Severe Burns From Smoking Drugs: A Hidden Crisis Fuelled by the Overdose Epidemic

A healthcare provider bandaging a patient's hand, illustrating the treatment for severe burns from smoking drugs.

Smoking Drugs Is Now Leaving People With Lifelong Scars

When most people think about the dangers of illicit drug use, burns rarely come to mind. Yet a striking new study from the United States is putting severe burns from smoking drugs firmly on the public health agenda, revealing a pattern of catastrophic injury that has gone largely unnoticed until now.

Researchers at Oregon Health & Science University (OHSU) analysed nearly a decade of Oregon Medicaid data, from April 2016 to March 2024, and found that more than half of patients treated for burns in hospitals and emergency rooms had also used smokable drugs other than tobacco. It is a finding that experts describe as both alarming and long overdue.

A Shift in How People Are Using Drugs

The study, published in the journal JAMA Internal Medicine, comes at a time when the route of illicit drug use across the United States has changed significantly. Smoking has now surpassed injection as the most common route of fatal overdoses of illicit drugs nationwide.

Illicitly manufactured fentanyl and stimulants such as methamphetamine are increasingly being smoked rather than injected. Whilst this shift was partly driven by fears around needle-sharing and bloodborne disease, it has introduced a new and underappreciated danger: the risk of drug-related burn injuries.

“We have long recognised risks related to injection drug use,” said Dr Honora Englander, who leads an in-hospital addiction care team at OHSU and is the study’s lead author. “But the dangers associated with smoking drugs, particularly severe burns, have not previously been reported.”

Butane Torches: An Everyday Object With Deadly Consequences

Central to the research findings is the widespread use of butane torches, the kind typically designed for culinary use, among people who smoke illicit drugs. Unlike standard lighters, these devices often feature locking mechanisms that keep the flame active. For someone who loses consciousness or becomes sedated after inhaling fentanyl, that locked flame can cause catastrophic injury.

Englander and her colleagues interviewed 19 patients who smoke drugs, and those patients consistently described how easy it is to obtain these torches. What makes them particularly dangerous is the combination of a sustained, intense flame and the sedating effects of opioids such as fentanyl.

“This represents a different injury pathway than what we traditionally associate with substance use,” Dr Englander said. “Knowing the risk of severe burns from smoking drugs, it is so important to get the word out to the community.”

The Human Cost: Permanent Disability and Repeated Surgery

Burn injuries are not merely painful in the short term. For many patients, drug-related burn injuries result in permanent disability, multiple surgeries and lasting psychological trauma.

Dr Mark Thomas, a surgeon at the Oregon Burn Centre at Legacy Emanuel Medical Center in Portland and a co-author on the study, has witnessed the trend firsthand.

“We are seeing increasing numbers of patients with catastrophic burn injuries linked to drug use,” he said. “People can recover from addiction, but these burns often result in permanent disability, repeated surgeries, and lifelong physical and psychological consequences.”

The Oregon Burn Centre, one of the leading specialist facilities on the US West Coast, began noticing the rise in such cases in recent years, prompting the research team to investigate whether the pattern was reflected more broadly in population-level data.

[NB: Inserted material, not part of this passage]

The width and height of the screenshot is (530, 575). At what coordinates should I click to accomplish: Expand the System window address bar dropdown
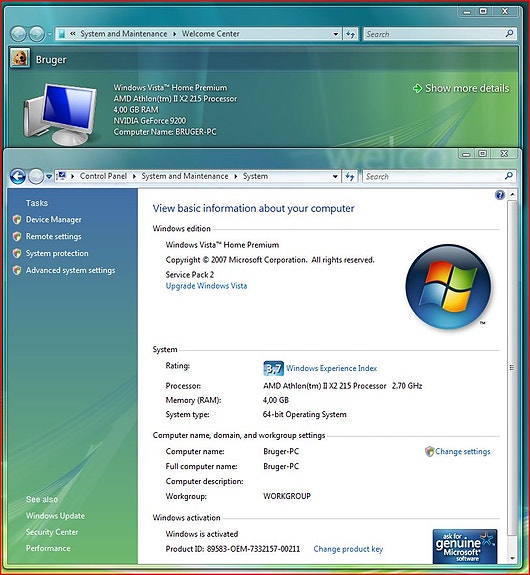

The Medicaid analysis confirmed it was.

A Public Health Crisis That Extends Beyond Overdose Deaths

Even as overdose deaths in the United States have edged slightly downward from a peak of roughly 100,000 deaths annually at the start of this decade, the OHSU findings serve as a reminder that the human cost of illicit drug use extends well beyond mortality statistics.

Severe burns from smoking drugs represent one of a growing number of non-fatal but life-altering harms that often go uncounted in national assessments of the overdose epidemic. For healthcare providers, outreach workers and policymakers alike, the research is a call to broaden the conversation.

Dr Englander now raises the issue directly with every patient she sees.

“I now talk with every patient about how they are smoking,” she said. “It is especially risky for people using these torches alone.”

Her message to frontline workers is clear: harm reduction conversations must include the risk of burns, and people who smoke drugs need to know that using a butane torch alone, particularly when using fentanyl, can have devastating consequences.

What Needs to Happen Next

The study underscores an urgent need for greater awareness among medical professionals, community health workers and people who use drugs themselves. Drug-related burn injuries are preventable, and targeted interventions, from safer equipment guidance to community outreach, could make a meaningful difference.

As smoking continues to rise as a route of illicit drug use, burn centres across the country may find themselves dealing with an increasing number of these cases. Recognising and responding to severe burns from smoking drugs as a distinct and growing public health risk is the first step toward addressing it.